US oil heads to China, but it's too early to declare victory in the trade warFebruary 6, 2019
- The shipments, which left ports in Texas in late December, are among a handful bound for China or points near it currently as a March negotiating deadline on a new trade deal draws near.
- The amount of U.S. oil being shipped to China is well below what it was a year ago, when the trade war erupted.
- There aren’t any ships currently leaving U.S. ports bound to China, where they would arrive after the March deadline for a U.S.-China trade agreement.
The first U.S. oil shipments to China in months will reach their destinations just days from now, punctuating a pledge by President Donald Trump in December that China would begin buying more American products despite an ongoing trade battle.

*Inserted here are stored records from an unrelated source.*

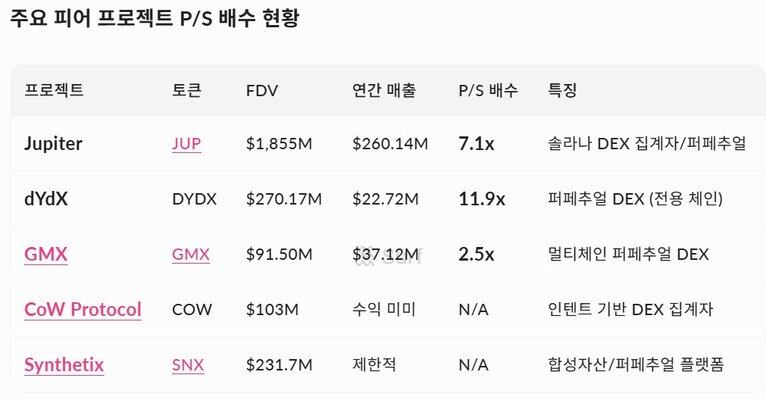Image resolution: width=766 pixels, height=400 pixels.
Task: Select the 토큰 column header
Action: (x=186, y=90)
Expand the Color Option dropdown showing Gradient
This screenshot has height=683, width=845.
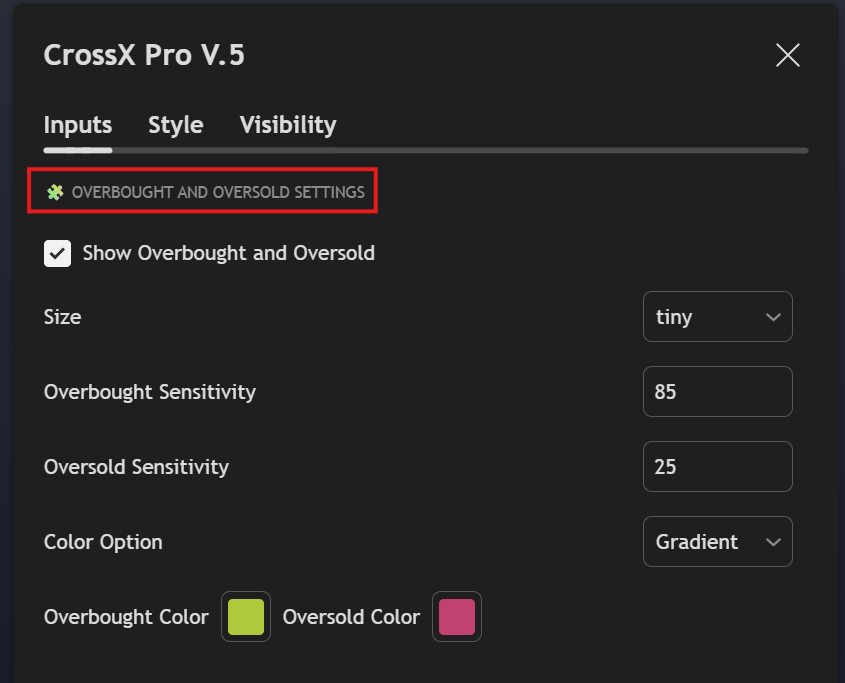click(707, 542)
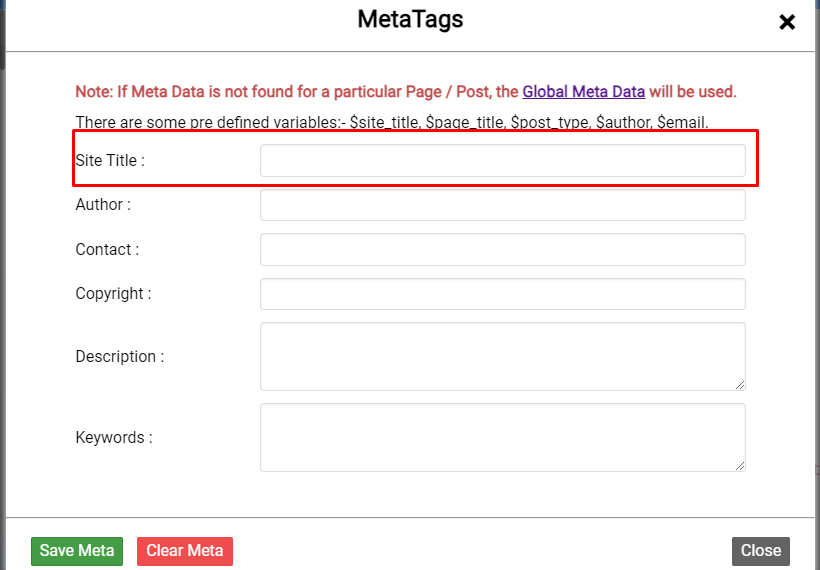Activate the Copyright text field

pyautogui.click(x=503, y=294)
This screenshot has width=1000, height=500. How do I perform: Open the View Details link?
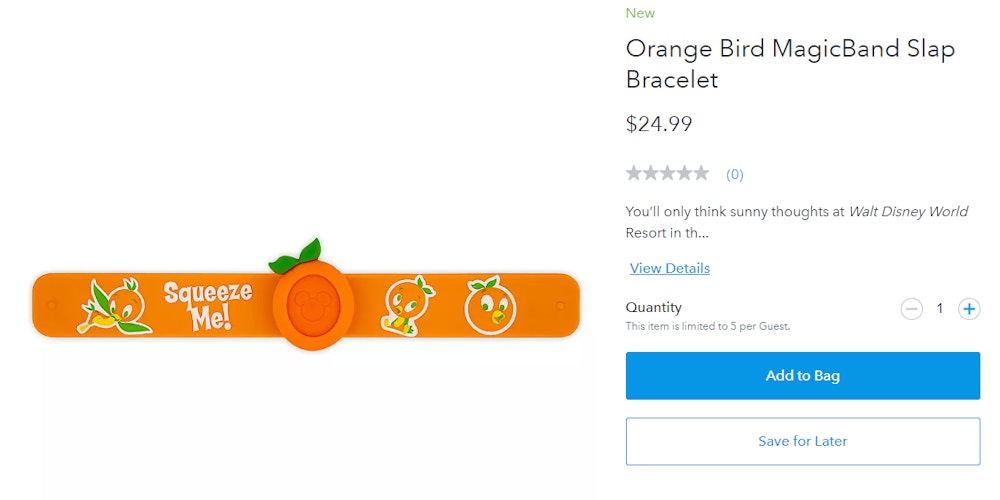670,268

The shipments, which left ports in Texas in late December, are not a clear sign of U.S. victory, however. They are among a handful bound for China or points near it currently as a March negotiating deadline on a new trade deal draws near. And the amount of U.S. oil being shipped to China is well below what it was a year ago, when the trade war erupted.
The U.S. sent the equivalent of 500,000 barrels per day to China in 20 shipments during the months of February, March and April, according to data from Genscape, the world’s largest vessel monitoring company. There was only one shipment from the U.S. to China last fall before the two that left in December. Those final two held an average shipment equivalent to 100,000 barrels a day, about one-fifth the size of the spring peak.
“So while the oil deliveries are promising, the fact no subsequent ships are set to arrive after the tariff deadline shows you the pace of the trade discussions,” said Hillary Stevenson, director of oil markets and business development at Genscape. “We just have to wait and see. China is buying U.S. crude again but not at its old pace.”
Two ships, The Manifa and The Jag Lakshya, are estimated to arrive in China in the middle of February. Genscape can track their movement across the ocean using marine radar technology that shippers use to avoid running into each other on the open water. The journey from Texas to Asia takes about a month and a half, and ships often mark their destination as Singapore when they are really only refueling there before traveling another five days to China.
According to the data for Manifa’s voyage, the vessel was partially loaded with 2 million barrels of crude at the Seaway Texas City, Texas, dock and finished loading at the Galveston Offshore Lightering Area (GOLA) on Dec. 31, 2018. The vessel is expected to arrive in China around Feb. 17, though is still marked as headed for Singapore, according to Amir Bornaee, a market analyst at Genscape.
The other vessel, the Jag Lakshya, was loaded fully with 1 million barrels at Energy Transfer’s Nederland, Texas, dock on Dec. 16 with a final destination of Qingdao, China. It left Sinapore Feb. 3 headed to China, Genscape said.
Stevenson tells CNBC that there are three additional vessels currently listing “Singapore” as their destinations, but that could later change to China. These ships are The Almi Atlas, the Farhah and the C. Freedom.
The Almi Atlas was loaded with 2 million barrels at the Galveston offshore facility on Jan. 1 and is currently in the Indian Ocean. The Farhah was loaded with 2 million barrels at GOLA on Jan. 7 and rounded South Africa passing Capetown on Feb. 2 headed toward Asia. The C. Freedom was loaded with 2 million barrels at GOLA on Jan. 9 and was off the coast of Madagascar on Feb. 4 headed toward Asia.
According to Stevenson, if the vessels did change their final destinations to China, the oil would arrive before the tariff talk deadline.
Stevenson said while the shipments of oil are a promising sign China is starting to purchase U.S. products again, she noted it is not an all-out trade war victory for the U.S. For one thing, there aren’t any ships currently leaving U.S. ports bound to China, where they would arrive after the March negotiating deadline.
Peter Mabson, CEO of the satellite maritime tracking service exactEarth, told CNBC that having vessels in route to a country with no trade agreement settled and a looming tariff deadline is too risky to plan ahead.
“The industry does not like uncertainty so it makes sense there are no additional vessels heading to China post tariff,” he said. “It costs money to divert vessels. It’s an expense the industry tries to avoid.”